Le droit suisse actuel est très libéral sur la question de la fixation des rémunérations des administrateurs de société anonymes. La seule disposition prévue actuellement par le code des obligations porte sur les tantièmes, soit l’attribution des bénéfices réalisés par la société en faveur des administrateurs. Selon la loi, les statuts de la société doivent prévoir une telle distribution.
Celle-ci est de la compétence inaliénable de l’assemblée générale des actionnaires. La distribution de tantièmes étant tombée en désuétude, le silence de la loi a permis de réserver dans la pratique au conseil d’administration le soin de fixer en faveur de ses membres tout autre rémunération, comme l’octroi d’options, d’actions, d’honoraires ou tout autre forme de rémunération. Les actionnaires ne peuvent donc avoir actuellement en droit suisse accès ni au principe, ni à la quotité de ces rémunérations, ni même en connaitre les détails comme leur montants ou les raisons de leur attributions. Il en va de même de la rémunération des organes dirigeants non membres du conseil d’administration.
La crise financière de 2008 a déclenché en Suisse la réaction « citoyenne » de M. Thomas Minder, un chef d’une PME du canton de Schaffhouse au nord de Zurich, par le dépôt d’une initiative populaire prévoyant en substances les trois obligations suivantes pour les sociétés suisses cotées en bourse en Suisse ou à l’étranger: (i) l’assemblée générale vote chaque année la somme globale des rémunérations du conseil d’administration mais aussi celle des membres de la direction et du comité consultatif ; (ii) l’interdiction des indemnités de départ et des primes pour des achats et des ventes d’entreprises, les statuts devant prévoir expressément le montant des rentes, des crédits et des prêts octroyés aux membres des organes, les plans de bonus et de participation et le nombre de mandats externes de ces derniers, de même que la durée du contrat de travail des membres de la direction, (iii) le principe de l’élection annuelle et individuelle des membres du conseil d’administration.

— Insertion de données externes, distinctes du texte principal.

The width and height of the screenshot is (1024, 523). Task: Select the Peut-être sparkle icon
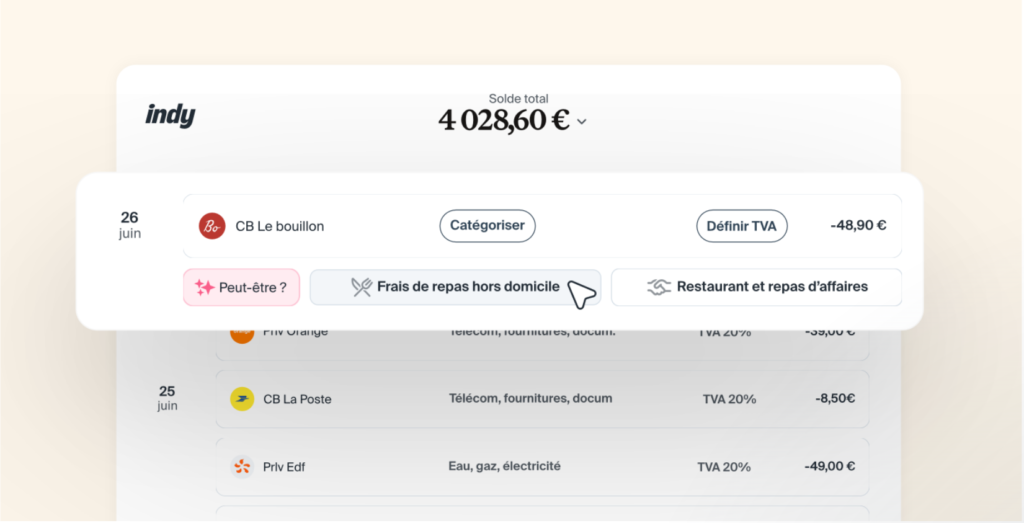[x=204, y=287]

Le dépôt et la validation de cette initiative ont forcé les chambres fédérales à réagir. Après plusieurs années de délibérations et de débats politico-juridiques, le parlement s’est dernièrement accordé pour proposer au vote du peuple un contre-projet en la forme d’une modification du code des obligations en matière de droit des sociétés.

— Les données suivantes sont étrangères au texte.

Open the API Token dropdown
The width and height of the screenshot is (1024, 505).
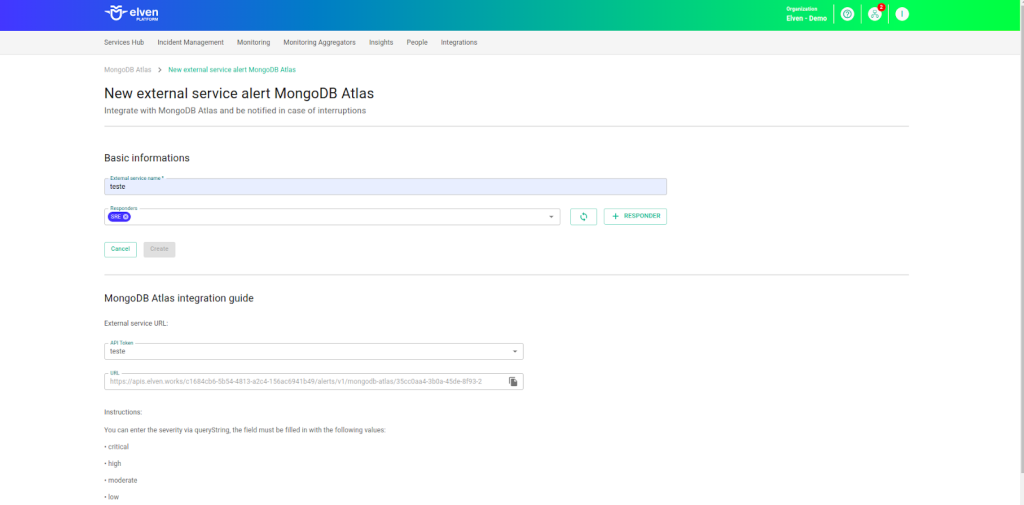[x=515, y=352]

Cette modification prévoit d’imposer une réglementation beaucoup plus stricte aux indemnités des membres du conseil d’administration, mais aussi de la direction et du conseil consultatif dont les actions sont cotées en bourse. Ainsi, le conseil d’administration de telles sociétés devrait édicter un règlement spécifique sur ces indemnités. Celles-ci doivent être fixées en considération de la situation économique de l’entreprise, de sa prospérité à long terme ainsi qu’en adéquation avec « les tâches, la prestation et la responsabilité du bénéficiaire ». L’assemblée générale devrait approuver ce règlement et pourrait même, dans certaines circonstances, le modifier. Le conseil d’administration devrait également établir un rapport de rémunération dont le code des obligations préciserait le contenu minimal. Ce rapport, à l’instar du rapport de gestion, serait présenté au vote de l’assemblée générale. Celle-ci devrait également se prononcer annuellement sur l’approbation du montant global décidé par le conseil d’administration sur les indemnités susmentionnés, tant celles destinées au conseil d’administration que celles qui devraient être alloués à la direction. Suivant les statuts, ce vote pourrait avoir un caractère contraignant ou consultatif. Il devrait être pris à la majorité des deux tiers. Les indemnités de départ et les indemnités anticipées seraient interdites, à moins que l’assemblée générale accepte de déroger à cette interdiction ce qu’elle pourrait faire uniquement si ces indemnités étaient dans l’intérêt de la société. En ce qui concerne l’élection au conseil d’administration, le projet de loi prévoit que cette élection devrait avoir lieu individuellement tous les ans et que le Président serait élu par l’assemblée générale à moins que les statuts ne réservent expressément cette compétence au conseil d’administration.
En revanche, comme l’initiative Minder, la modification du code des obligations n’impose pas de telles obligations aux sociétés non cotées. Pour ces dernières, le projet de loi n’introduit que des dispositions permettant l’utilisation de médias électroniques pour l’organisation de l’assemblée générale et des modalités légèrement plus précises quant au recours à un représentant indépendant des actionnaires.
Nous sommes d’avis que les récents excès des entreprises, même suisses, en matière de rémunération de leurs dirigeants ont malheureusement rendu inévitable un renforcement de la loi à ce sujet. Les termes du projet de révision du code des obligations vont dans le bon sens et constituent la réponse la plus adéquate à cette problématique.